--- begin INPUT FOR THIS TASK ---

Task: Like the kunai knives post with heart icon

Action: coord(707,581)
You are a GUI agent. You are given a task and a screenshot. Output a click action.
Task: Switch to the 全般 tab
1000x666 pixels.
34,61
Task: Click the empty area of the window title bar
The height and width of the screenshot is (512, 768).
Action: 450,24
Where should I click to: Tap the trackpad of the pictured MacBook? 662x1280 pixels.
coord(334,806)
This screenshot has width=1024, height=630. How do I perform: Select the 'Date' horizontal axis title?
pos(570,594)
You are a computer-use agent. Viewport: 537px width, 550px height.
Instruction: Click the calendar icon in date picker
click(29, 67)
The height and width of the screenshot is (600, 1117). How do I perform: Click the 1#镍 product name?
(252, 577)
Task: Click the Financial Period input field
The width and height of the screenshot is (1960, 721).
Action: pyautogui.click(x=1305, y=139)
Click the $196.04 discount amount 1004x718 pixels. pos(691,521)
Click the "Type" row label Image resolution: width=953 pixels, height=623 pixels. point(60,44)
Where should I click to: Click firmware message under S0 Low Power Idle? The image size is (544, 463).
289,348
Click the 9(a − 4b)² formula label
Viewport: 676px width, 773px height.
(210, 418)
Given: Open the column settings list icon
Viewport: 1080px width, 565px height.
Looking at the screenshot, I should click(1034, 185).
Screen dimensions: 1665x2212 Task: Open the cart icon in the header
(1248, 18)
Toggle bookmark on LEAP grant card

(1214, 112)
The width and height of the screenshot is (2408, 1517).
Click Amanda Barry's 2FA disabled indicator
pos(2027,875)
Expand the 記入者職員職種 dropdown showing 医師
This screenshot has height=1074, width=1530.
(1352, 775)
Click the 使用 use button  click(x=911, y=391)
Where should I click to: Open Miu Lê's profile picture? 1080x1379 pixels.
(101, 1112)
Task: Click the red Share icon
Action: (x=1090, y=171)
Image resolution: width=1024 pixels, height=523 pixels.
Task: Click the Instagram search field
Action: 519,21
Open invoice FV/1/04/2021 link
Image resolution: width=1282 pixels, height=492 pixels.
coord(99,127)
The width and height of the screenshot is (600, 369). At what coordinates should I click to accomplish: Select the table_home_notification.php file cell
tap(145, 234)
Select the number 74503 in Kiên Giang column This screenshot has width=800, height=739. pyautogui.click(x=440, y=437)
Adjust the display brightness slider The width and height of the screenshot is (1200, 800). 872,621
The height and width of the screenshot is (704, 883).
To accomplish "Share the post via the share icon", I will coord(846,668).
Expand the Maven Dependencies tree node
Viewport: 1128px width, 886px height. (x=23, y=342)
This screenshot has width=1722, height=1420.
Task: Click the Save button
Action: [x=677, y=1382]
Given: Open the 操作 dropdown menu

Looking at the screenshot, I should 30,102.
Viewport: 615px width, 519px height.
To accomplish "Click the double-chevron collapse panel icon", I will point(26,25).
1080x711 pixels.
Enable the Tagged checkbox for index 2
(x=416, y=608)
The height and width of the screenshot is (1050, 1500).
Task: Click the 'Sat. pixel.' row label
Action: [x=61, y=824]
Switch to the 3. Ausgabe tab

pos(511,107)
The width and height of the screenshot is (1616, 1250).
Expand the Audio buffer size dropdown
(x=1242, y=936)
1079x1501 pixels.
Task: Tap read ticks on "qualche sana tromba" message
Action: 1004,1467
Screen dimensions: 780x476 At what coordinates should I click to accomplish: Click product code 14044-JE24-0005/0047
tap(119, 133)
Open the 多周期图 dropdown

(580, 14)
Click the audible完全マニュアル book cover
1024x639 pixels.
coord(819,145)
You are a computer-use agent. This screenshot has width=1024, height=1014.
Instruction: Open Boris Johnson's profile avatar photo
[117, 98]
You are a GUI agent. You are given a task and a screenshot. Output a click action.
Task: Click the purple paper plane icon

--- end INPUT FOR THIS TASK ---

Copy out all of the material above, line for line, with nothing changed.

ANSWER TO THIS PROBLEM:
Task: Like the kunai knives post with heart icon

Action: coord(707,581)
You are a GUI agent. You are given a task and a screenshot. Output a click action.
Task: Switch to the 全般 tab
1000x666 pixels.
34,61
Task: Click the empty area of the window title bar
The height and width of the screenshot is (512, 768).
Action: 450,24
Where should I click to: Tap the trackpad of the pictured MacBook? 662x1280 pixels.
coord(334,806)
This screenshot has width=1024, height=630. How do I perform: Select the 'Date' horizontal axis title?
pos(570,594)
You are a computer-use agent. Viewport: 537px width, 550px height.
Instruction: Click the calendar icon in date picker
click(29, 67)
The height and width of the screenshot is (600, 1117). How do I perform: Click the 1#镍 product name?
(252, 577)
Task: Click the Financial Period input field
The width and height of the screenshot is (1960, 721).
Action: pyautogui.click(x=1305, y=139)
Click the $196.04 discount amount 1004x718 pixels. pos(691,521)
Click the "Type" row label Image resolution: width=953 pixels, height=623 pixels. point(60,44)
Where should I click to: Click firmware message under S0 Low Power Idle? The image size is (544, 463).
289,348
Click the 9(a − 4b)² formula label
Viewport: 676px width, 773px height.
(210, 418)
Given: Open the column settings list icon
Viewport: 1080px width, 565px height.
Looking at the screenshot, I should click(1034, 185).
Screen dimensions: 1665x2212 Task: Open the cart icon in the header
(1248, 18)
Toggle bookmark on LEAP grant card

(1214, 112)
The width and height of the screenshot is (2408, 1517).
Click Amanda Barry's 2FA disabled indicator
pos(2027,875)
Expand the 記入者職員職種 dropdown showing 医師
This screenshot has height=1074, width=1530.
(1352, 775)
Click the 使用 use button  click(x=911, y=391)
Where should I click to: Open Miu Lê's profile picture? 1080x1379 pixels.
(101, 1112)
Task: Click the red Share icon
Action: (x=1090, y=171)
Image resolution: width=1024 pixels, height=523 pixels.
Task: Click the Instagram search field
Action: 519,21
Open invoice FV/1/04/2021 link
Image resolution: width=1282 pixels, height=492 pixels.
coord(99,127)
The width and height of the screenshot is (600, 369). At what coordinates should I click to accomplish: Select the table_home_notification.php file cell
tap(145, 234)
Select the number 74503 in Kiên Giang column This screenshot has width=800, height=739. pyautogui.click(x=440, y=437)
Adjust the display brightness slider The width and height of the screenshot is (1200, 800). 872,621
The height and width of the screenshot is (704, 883).
To accomplish "Share the post via the share icon", I will coord(846,668).
Expand the Maven Dependencies tree node
Viewport: 1128px width, 886px height. (x=23, y=342)
This screenshot has width=1722, height=1420.
Task: Click the Save button
Action: [x=677, y=1382]
Given: Open the 操作 dropdown menu

Looking at the screenshot, I should 30,102.
Viewport: 615px width, 519px height.
To accomplish "Click the double-chevron collapse panel icon", I will point(26,25).
1080x711 pixels.
Enable the Tagged checkbox for index 2
(x=416, y=608)
The height and width of the screenshot is (1050, 1500).
Task: Click the 'Sat. pixel.' row label
Action: [x=61, y=824]
Switch to the 3. Ausgabe tab

pos(511,107)
The width and height of the screenshot is (1616, 1250).
Expand the Audio buffer size dropdown
(x=1242, y=936)
1079x1501 pixels.
Task: Tap read ticks on "qualche sana tromba" message
Action: 1004,1467
Screen dimensions: 780x476 At what coordinates should I click to accomplish: Click product code 14044-JE24-0005/0047
tap(119, 133)
Open the 多周期图 dropdown

(580, 14)
Click the audible完全マニュアル book cover
1024x639 pixels.
coord(819,145)
You are a computer-use agent. This screenshot has width=1024, height=1014.
Instruction: Open Boris Johnson's profile avatar photo
[117, 98]
You are a GUI agent. You are given a task and a screenshot. Output a click action.
Task: Click the purple paper plane icon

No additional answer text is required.